Первый оккупант-патрульный, благодаря своим габаритам, выкручивается из захвата и бьёт нападающего партизана по лицу и по руке, выбивая у того нож. Два других патрульных падают замертво. Первый патрульный стрельнул от бедра, но промахнулся. На звуки выстрелов прибежал второй патрульный отряд и вступил в рукопашную схватку с партизанами, не имея при себе огнестрельного оружия.
Прозвучали ещё выстрелы и крики с приказами немедленно сдаться. Но партизаны и не думали сдаваться. Один из партизан, пытавшийся схватить портфель дедушки, получил огнестрельное ранение и упал. Его тут же схватили подоспевшее бойцы подкрепления патрульных, и, так же, забрали портфель Романа Николаевича.
Двое партизан экстренно увели Лену от эпицентра сражения в тень подворотни, пока другие партизаны сражались с патрульными.
Поняв, что задерживаемые аборигены представляют ценность, патрульные начали резвее отбивать их, открыв огонь на поражение. Профессора уволокли в подъехавшую легко бронированную машину и спешно упаковали его. Двое партизан привлеча к себе внимание, убежали от патрульных, вызывая за собой погоню. Из пяти напавших на оккупантов партизан, двое оставшихся с Леной, перебежками вели Лену на безопасное отдаление.

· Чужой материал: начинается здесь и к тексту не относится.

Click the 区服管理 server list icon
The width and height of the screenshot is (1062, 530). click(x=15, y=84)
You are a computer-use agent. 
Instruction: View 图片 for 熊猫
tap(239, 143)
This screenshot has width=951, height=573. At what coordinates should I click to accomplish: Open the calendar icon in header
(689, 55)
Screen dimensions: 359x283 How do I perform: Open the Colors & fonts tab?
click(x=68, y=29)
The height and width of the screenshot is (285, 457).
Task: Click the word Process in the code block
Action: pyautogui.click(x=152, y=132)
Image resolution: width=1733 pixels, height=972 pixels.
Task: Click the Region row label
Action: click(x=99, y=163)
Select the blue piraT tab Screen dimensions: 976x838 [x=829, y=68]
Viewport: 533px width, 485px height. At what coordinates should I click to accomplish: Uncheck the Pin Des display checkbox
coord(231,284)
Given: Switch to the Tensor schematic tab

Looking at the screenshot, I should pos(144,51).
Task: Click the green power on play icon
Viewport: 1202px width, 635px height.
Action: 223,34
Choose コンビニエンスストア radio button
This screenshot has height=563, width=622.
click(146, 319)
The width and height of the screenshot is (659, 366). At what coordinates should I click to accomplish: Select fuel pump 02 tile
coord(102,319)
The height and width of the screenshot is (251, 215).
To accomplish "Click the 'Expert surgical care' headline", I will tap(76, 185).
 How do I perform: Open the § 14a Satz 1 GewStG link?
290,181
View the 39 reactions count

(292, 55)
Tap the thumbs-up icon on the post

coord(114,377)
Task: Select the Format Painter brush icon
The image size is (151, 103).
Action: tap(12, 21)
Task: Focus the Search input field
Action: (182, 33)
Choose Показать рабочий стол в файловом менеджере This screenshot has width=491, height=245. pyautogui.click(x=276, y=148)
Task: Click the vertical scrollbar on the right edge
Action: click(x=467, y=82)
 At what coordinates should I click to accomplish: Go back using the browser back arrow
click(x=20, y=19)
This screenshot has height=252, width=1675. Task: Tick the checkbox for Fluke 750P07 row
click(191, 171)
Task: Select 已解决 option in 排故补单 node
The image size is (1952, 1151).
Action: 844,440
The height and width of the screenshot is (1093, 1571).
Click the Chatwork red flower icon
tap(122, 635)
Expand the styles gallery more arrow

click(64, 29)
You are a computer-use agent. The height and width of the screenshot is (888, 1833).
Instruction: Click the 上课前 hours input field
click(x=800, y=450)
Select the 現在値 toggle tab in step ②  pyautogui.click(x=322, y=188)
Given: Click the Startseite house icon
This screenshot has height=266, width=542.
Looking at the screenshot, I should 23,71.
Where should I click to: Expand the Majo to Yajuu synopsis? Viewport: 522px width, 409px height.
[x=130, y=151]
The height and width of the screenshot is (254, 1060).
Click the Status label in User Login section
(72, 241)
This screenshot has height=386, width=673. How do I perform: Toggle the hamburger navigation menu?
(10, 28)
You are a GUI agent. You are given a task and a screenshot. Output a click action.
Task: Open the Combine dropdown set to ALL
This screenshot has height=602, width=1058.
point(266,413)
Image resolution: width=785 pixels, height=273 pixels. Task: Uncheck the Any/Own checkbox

Пробежав триста метров лишь мелькая длинными тенями, они остановились они около лестницы, между домами, и спрятались в не просматриваемый закуток. Партизаны закатили маски до глаз, обнажив лица.
– Жива? – спросил первый партизан – мужчина с сильно изогнутым право носом.
– Да. Жива.
– Кто вы такие?! – отстраняется от партизан Лена.
– Мы свои.
– Что вам надо? Где мой дедушка?
– Деда твоего забрали похоже в курятник. Мы хотели вытащить его, но эти твари оказались сильны.
– Но вы чуть не убили нас!
– Убьют они вас, если поймают.
– Ты знаешь чем он занимался и кто мы такие?
– Нет, не знаю чем он занимался. А вы партизаны! – заговорщическим тоном сказала Лена.
– Мы партизаны, часть боевого отряда сопротивления. А твой дедушка был нашим сотрудником. Где чемодан Романа Николаевича? – спросил первый партизан у второго.